▶ **What is expected**: Transcribe the data below verbatim from the line with "Set オーバースキャン to 有効" to the line with "Image resolution: width=1024". Include both of those lines.

▶ **Material shown**:
*** Begin section ***

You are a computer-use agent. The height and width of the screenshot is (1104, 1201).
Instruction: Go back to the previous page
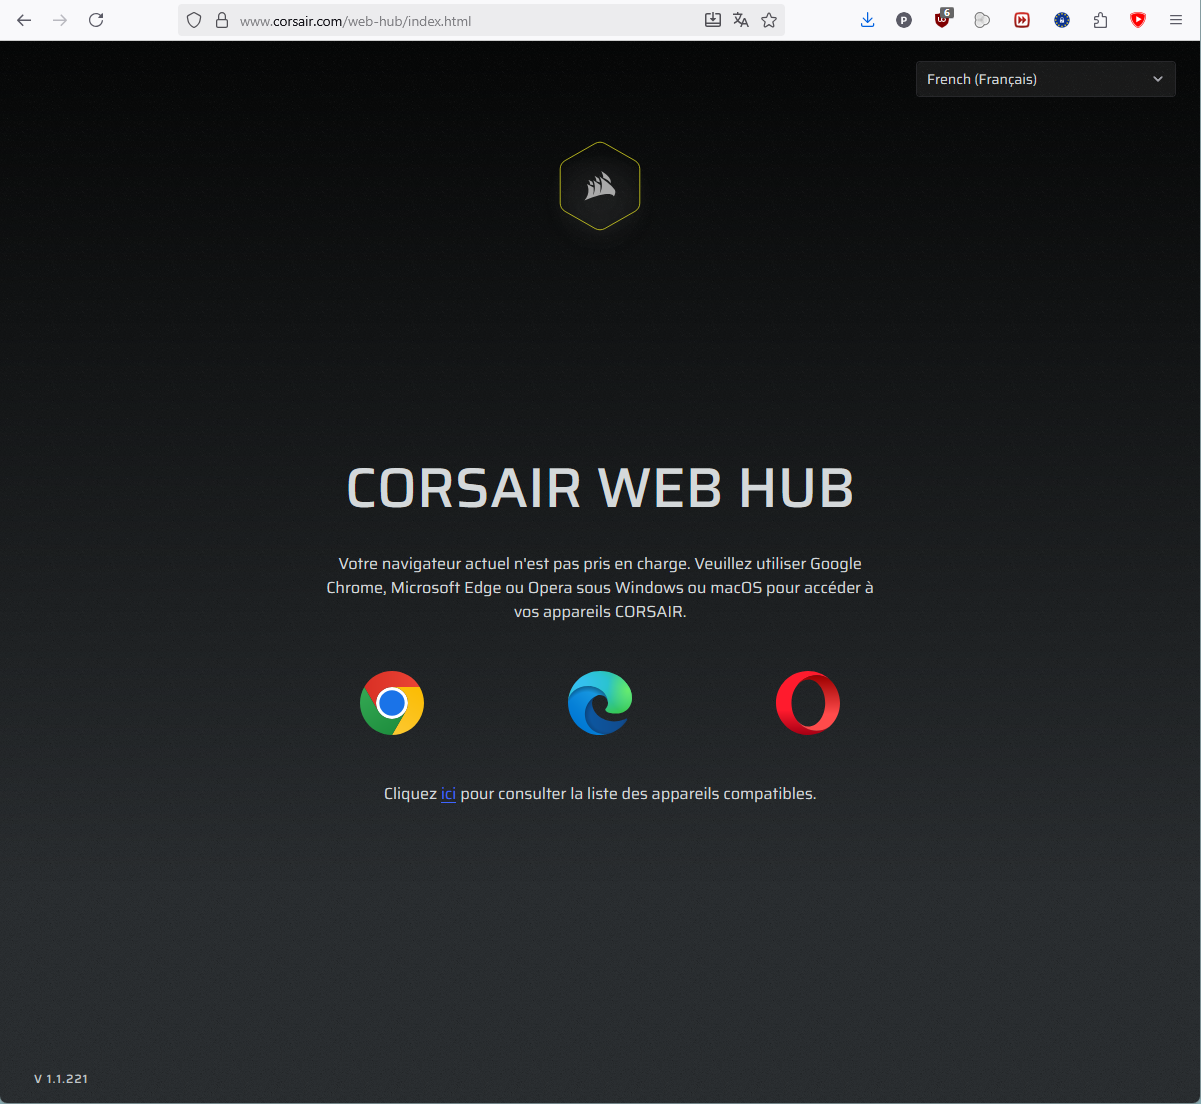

*** End section ***
*** Begin section ***

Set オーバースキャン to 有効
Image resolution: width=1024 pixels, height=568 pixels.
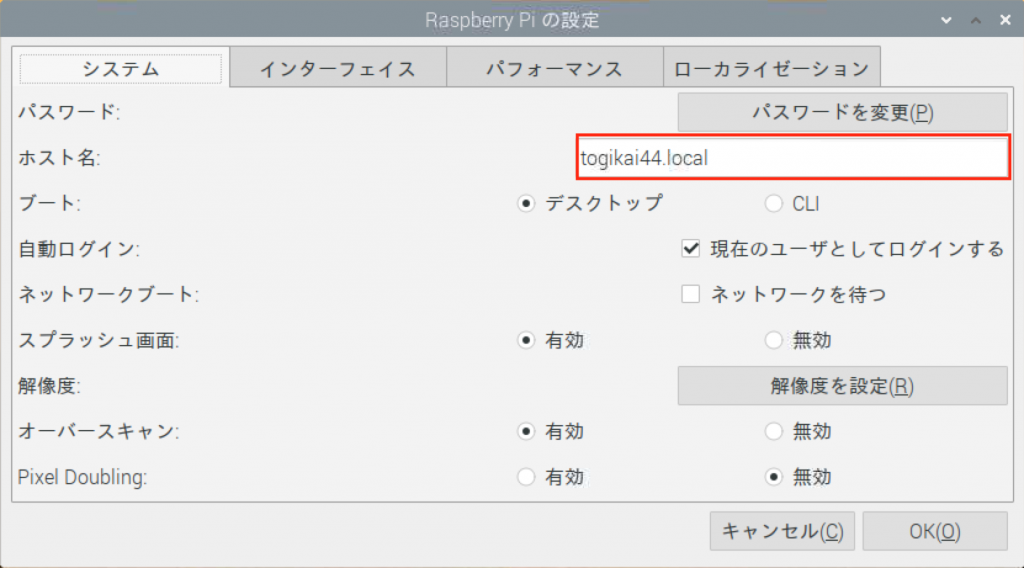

*** End section ***
*** Begin section ***

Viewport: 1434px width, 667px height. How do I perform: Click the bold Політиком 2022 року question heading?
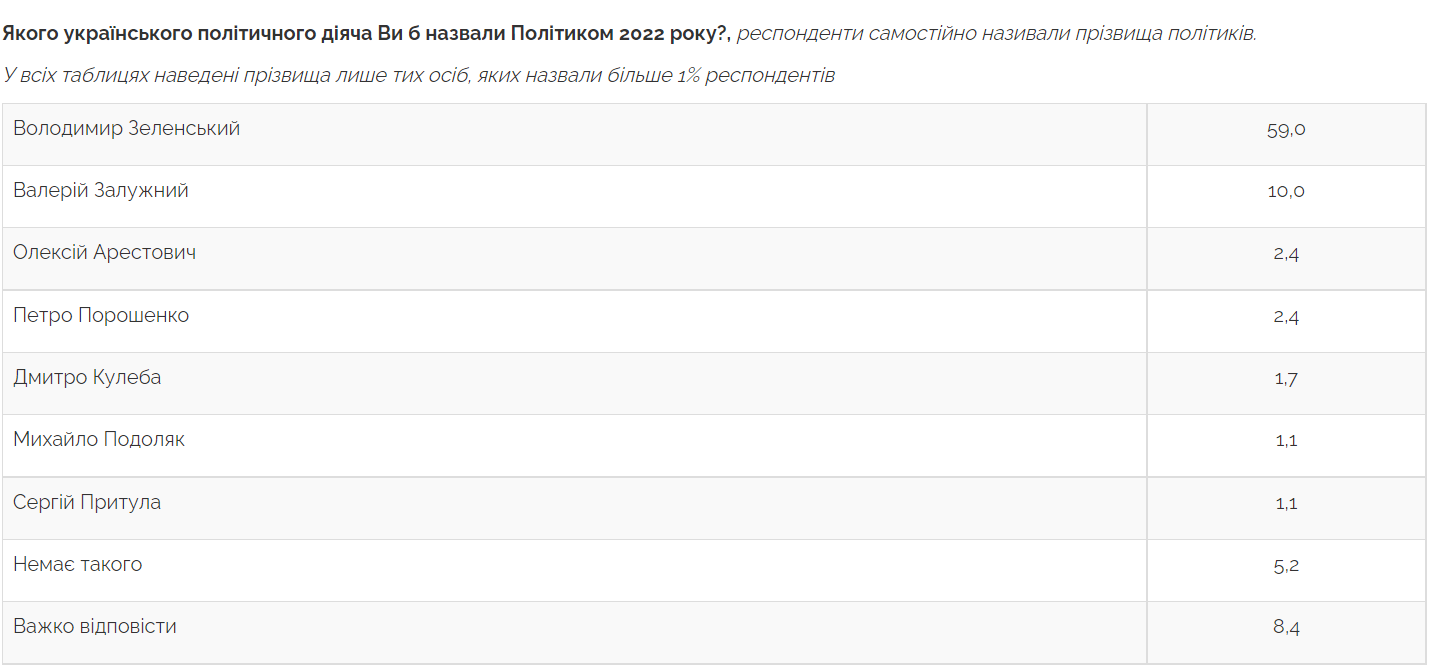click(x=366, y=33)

*** End section ***

▶ **Solution for this problem**:
Set オーバースキャン to 有効
Image resolution: width=1024 pixels, height=568 pixels.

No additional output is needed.